Back to projects

Ragweld

Open-source MLOps platform for API-first RAG and agent systems with versioned config, tri-hybrid retrieval, and MCP integration.

Ragweld screenshot

Ragweld is a full-stack MLOps platform for building and operating RAG and agent systems. It runs three retrieval methods in parallel – vector search via pgvector, sparse BM25 search via PostgreSQL full-text search, and graph traversal via Neo4j – then fuses their results with reciprocal rank fusion and optional reranking. The result is a retrieval layer that covers semantic similarity, lexical precision, and relational structure simultaneously.
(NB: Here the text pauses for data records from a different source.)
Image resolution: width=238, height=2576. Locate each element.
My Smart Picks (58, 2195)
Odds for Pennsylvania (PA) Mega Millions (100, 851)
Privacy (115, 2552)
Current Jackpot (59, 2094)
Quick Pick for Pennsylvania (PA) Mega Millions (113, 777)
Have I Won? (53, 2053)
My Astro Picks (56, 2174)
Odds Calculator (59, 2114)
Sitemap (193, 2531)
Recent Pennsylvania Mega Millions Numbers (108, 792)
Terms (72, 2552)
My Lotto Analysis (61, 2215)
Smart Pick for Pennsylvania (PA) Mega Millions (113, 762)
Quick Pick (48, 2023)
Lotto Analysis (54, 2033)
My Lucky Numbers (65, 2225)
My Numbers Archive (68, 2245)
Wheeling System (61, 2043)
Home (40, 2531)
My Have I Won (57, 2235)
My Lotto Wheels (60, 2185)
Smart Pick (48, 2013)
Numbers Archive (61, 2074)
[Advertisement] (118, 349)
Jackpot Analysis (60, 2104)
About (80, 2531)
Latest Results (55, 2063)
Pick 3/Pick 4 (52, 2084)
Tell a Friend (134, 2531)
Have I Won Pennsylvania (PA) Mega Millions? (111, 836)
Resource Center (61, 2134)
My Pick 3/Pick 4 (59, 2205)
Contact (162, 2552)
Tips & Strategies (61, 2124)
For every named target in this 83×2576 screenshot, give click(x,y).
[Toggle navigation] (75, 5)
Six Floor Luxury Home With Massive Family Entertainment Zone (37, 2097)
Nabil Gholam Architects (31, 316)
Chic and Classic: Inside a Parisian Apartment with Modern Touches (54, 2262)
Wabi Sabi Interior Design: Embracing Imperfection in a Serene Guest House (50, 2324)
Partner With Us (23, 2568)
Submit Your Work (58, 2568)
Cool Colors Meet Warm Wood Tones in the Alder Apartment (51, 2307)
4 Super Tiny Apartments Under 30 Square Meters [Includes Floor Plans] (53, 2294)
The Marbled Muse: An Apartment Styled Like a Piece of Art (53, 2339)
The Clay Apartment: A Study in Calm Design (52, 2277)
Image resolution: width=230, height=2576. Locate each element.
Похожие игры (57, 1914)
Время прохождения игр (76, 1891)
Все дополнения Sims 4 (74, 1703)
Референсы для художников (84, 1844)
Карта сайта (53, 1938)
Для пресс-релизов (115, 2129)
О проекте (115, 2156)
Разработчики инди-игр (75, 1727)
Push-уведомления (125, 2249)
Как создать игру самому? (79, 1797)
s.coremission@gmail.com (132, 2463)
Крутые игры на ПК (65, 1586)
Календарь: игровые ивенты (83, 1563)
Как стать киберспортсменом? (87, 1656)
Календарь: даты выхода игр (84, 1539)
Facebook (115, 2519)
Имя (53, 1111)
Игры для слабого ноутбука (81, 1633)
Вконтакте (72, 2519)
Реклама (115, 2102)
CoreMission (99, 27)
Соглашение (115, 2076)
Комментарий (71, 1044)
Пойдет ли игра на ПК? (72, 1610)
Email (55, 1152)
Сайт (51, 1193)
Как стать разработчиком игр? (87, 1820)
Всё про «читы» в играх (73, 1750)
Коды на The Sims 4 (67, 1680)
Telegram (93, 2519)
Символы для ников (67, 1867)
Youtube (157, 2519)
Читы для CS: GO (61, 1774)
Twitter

The platform is API-first, with independent model and provider routing for API, chat, CLI, and MCP channels. All configuration is Pydantic-backed and versioned, with over 500 tunable parameters exposed via both UI and API.

Key Features

  • Tri-hybrid retrieval – vector, sparse, and graph search with reciprocal rank fusion
  • Embedded MCP server on Streamable HTTP for Claude Desktop and IDE integration
  • Dual training studios with checkpoint promote/rollback and run telemetry
  • Synthetic Data Lab for eval datasets, semantic cards, and autotune patches
  • Knowledge graph with automatic entity extraction and community detection
  • Semantic cache with recall gates for cost-efficient repeated queries
  • Evaluation workbench with run diffs for A/B comparison across configurations

Technical Architecture

Ragweld’s backend is Python/FastAPI with PostgreSQL (pgvector for embeddings, FTS for sparse retrieval) and Neo4j for the knowledge graph layer. The frontend is React/TypeScript. Observability is built in through Grafana and Loki integration, with tracing across the full retrieval and generation pipeline.

Training workflows use manifest-backed artifact management with provenance tracking. The Synthetic Data Lab generates evaluation datasets and autotune patches, feeding into the dual training studios where operators can fine-tune both a learning reranker and an in-product agent model. All training runs are instrumented with telemetry for reproducibility.

The platform ships 500+ config parameters, but operators interact with them through sensible defaults and progressive disclosure – you only touch what you need to.